Provided data:

Segment Open

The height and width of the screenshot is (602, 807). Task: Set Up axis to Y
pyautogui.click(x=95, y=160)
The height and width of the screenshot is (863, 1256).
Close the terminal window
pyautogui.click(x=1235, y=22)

Segment Closed
Segment Open

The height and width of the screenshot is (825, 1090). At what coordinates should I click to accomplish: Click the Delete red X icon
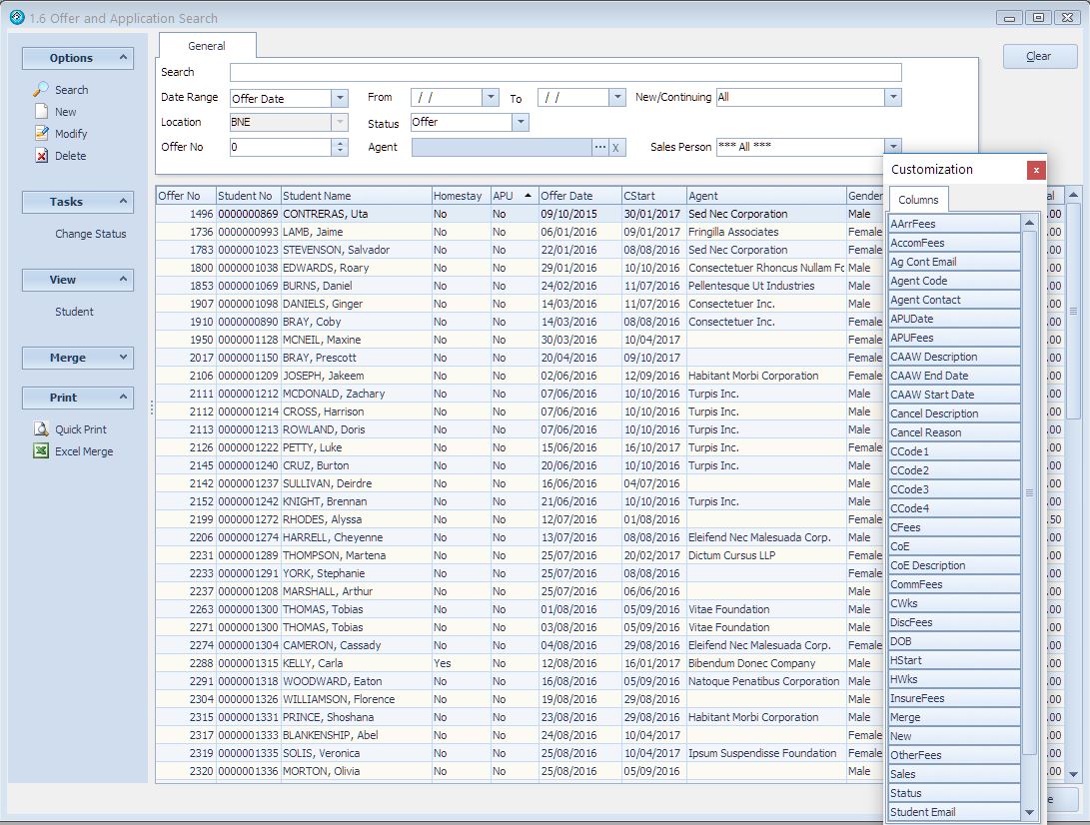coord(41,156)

Segment Closed
Segment Open

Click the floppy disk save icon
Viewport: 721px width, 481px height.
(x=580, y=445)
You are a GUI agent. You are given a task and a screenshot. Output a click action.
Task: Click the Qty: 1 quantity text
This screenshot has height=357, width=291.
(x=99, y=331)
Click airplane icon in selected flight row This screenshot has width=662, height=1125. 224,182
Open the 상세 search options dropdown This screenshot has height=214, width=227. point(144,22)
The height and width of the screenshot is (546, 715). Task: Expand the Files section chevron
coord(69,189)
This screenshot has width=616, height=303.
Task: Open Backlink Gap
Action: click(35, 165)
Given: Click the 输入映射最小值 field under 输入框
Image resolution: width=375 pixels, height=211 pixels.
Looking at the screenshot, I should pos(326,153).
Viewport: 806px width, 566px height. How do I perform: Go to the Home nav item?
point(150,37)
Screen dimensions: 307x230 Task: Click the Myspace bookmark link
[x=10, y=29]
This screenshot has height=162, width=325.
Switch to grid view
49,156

Segment Closed

Activity: Please give back exactly the lines of the listing above that run from the one containing "Click airplane icon" through the one containing "Given: Click the 输入映射最小值 field under 输入框", and only those.

Exercise output:
Click airplane icon in selected flight row This screenshot has width=662, height=1125. 224,182
Open the 상세 search options dropdown This screenshot has height=214, width=227. point(144,22)
The height and width of the screenshot is (546, 715). Task: Expand the Files section chevron
coord(69,189)
This screenshot has width=616, height=303.
Task: Open Backlink Gap
Action: click(35, 165)
Given: Click the 输入映射最小值 field under 输入框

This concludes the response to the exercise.